M. Zumkeller le rappelait tout à l’heure : le tribunal foncier a été créé par la loi de 2004, mais il n’avait pas été installé. Nous sommes en train de le faire, mais il faudra lui donner les moyens de traiter à la fois le stock de plus de 1 400 dossiers en souffrance et le flux des nouvelles affaires.

En outre, il existe en Polynésie française un problème commun aux outre-mer, mais qui prend des formes diverses suivant les territoires : il s’agit du sujet de l’indivision, qui comprend des aspects juridiques et techniques, mais touche aussi aux questions très sensibles des relations familiales, de la dispersion des ayants droit, des personnes parties puis revenues, avec toutes les complications que cela engendre… Il paraît donc nécessaire de recourir à un véritable expert, et de préparer en amont les dossiers.

J’entends votre préoccupation, madame Sage, et j’y suis particulièrement sensible en tant que garde des sceaux : vous vous souciez de l’impartialité du tribunal, et vous souhaitez avoir l’assurance que le commissaire du gouvernement ne prendra pas systématiquement le parti de la collectivité. Or ce commissaire ne sera ni juge ni partie. Il ne participera pas au délibéré, mais adressera des comptes rendus écrits. Nous estimons que ce sont autant de garanties – sachant qu’il y en aurait bien une supplémentaire, que nous avions proposée, et qui serait de renforcer la direction des affaires foncières de Polynésie.

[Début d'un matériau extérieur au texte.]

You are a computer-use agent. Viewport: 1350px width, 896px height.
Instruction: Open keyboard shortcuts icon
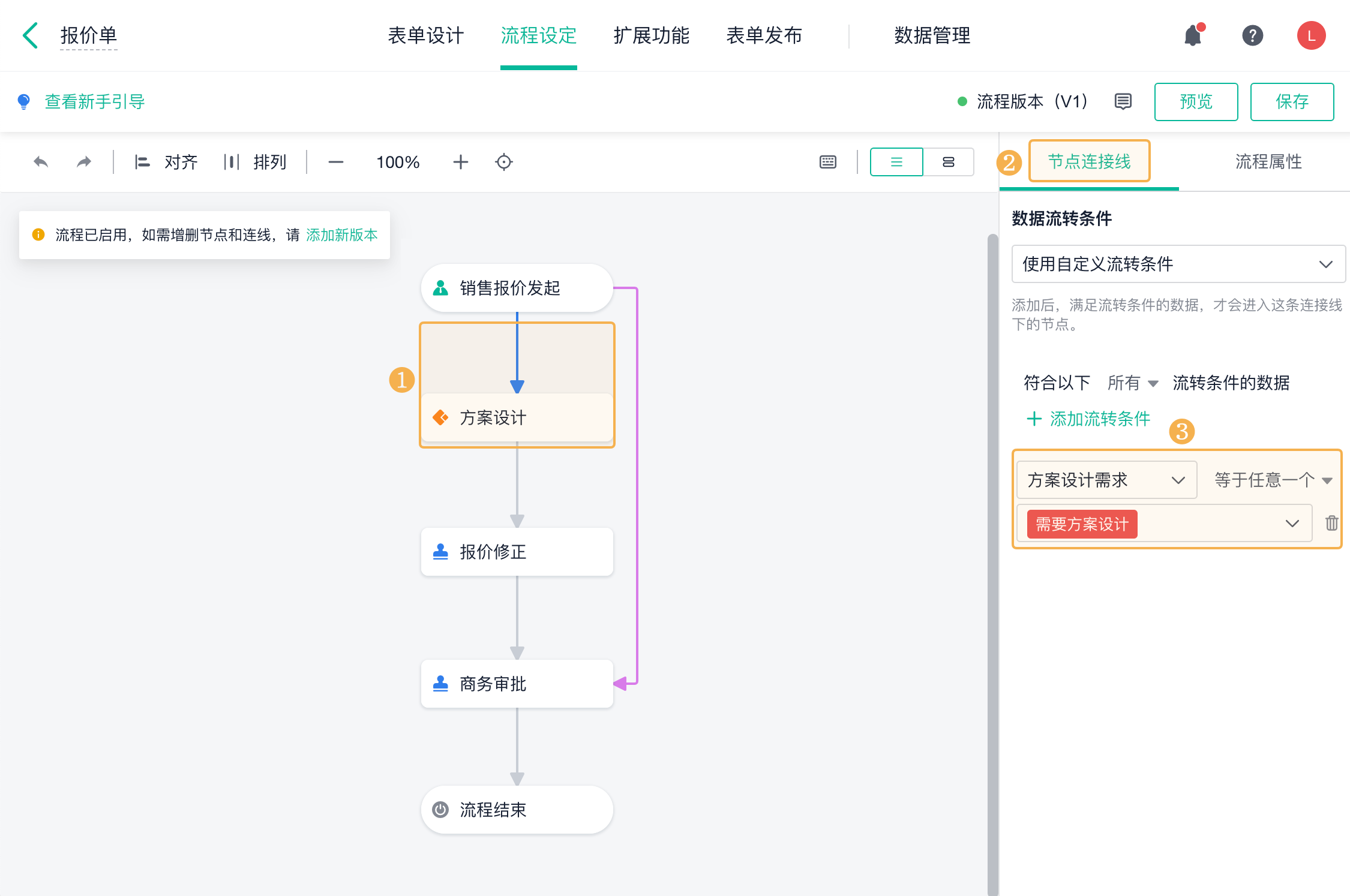pos(828,162)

Par ailleurs, je vous signale que ce dispositif a un précédent : le tribunal de l’expropriation, où intervient aussi un commissaire du gouvernement.

Votre inquiétude découle d’une interrogation sur la constance avec laquelle le commissaire du gouvernement serait en mesure d’exécuter un travail exclusivement technique, de le faire dans les délais et d’apporter son expertise à un tribunal aux délibérations duquel, je le répète, il ne participera pas. Si nous faisions droit à votre demande, nous prendrions le risque qu’il y ait un défaut d’expertise sur de très nombreux dossiers, que les délais s’étendent, que le tribunal ne soit pas armé pour prendre des décisions éclairées et qu’au bout de quelques années, nous ne constations guère d’avancées dans le règlement des litiges fonciers.

Je crois que notre proposition, qui avait obtenu votre consentement ainsi que l’accord du président de la Polynésie française, comprend les garanties juridiques d’un bon traitement du contentieux et de la résorption des stocks. Pour toutes ces raisons, et alors que j’avais été ravie de vous complaire lors de la précédente lecture du texte, je suis désolée de ne pouvoir donner un avis favorable à votre amendement.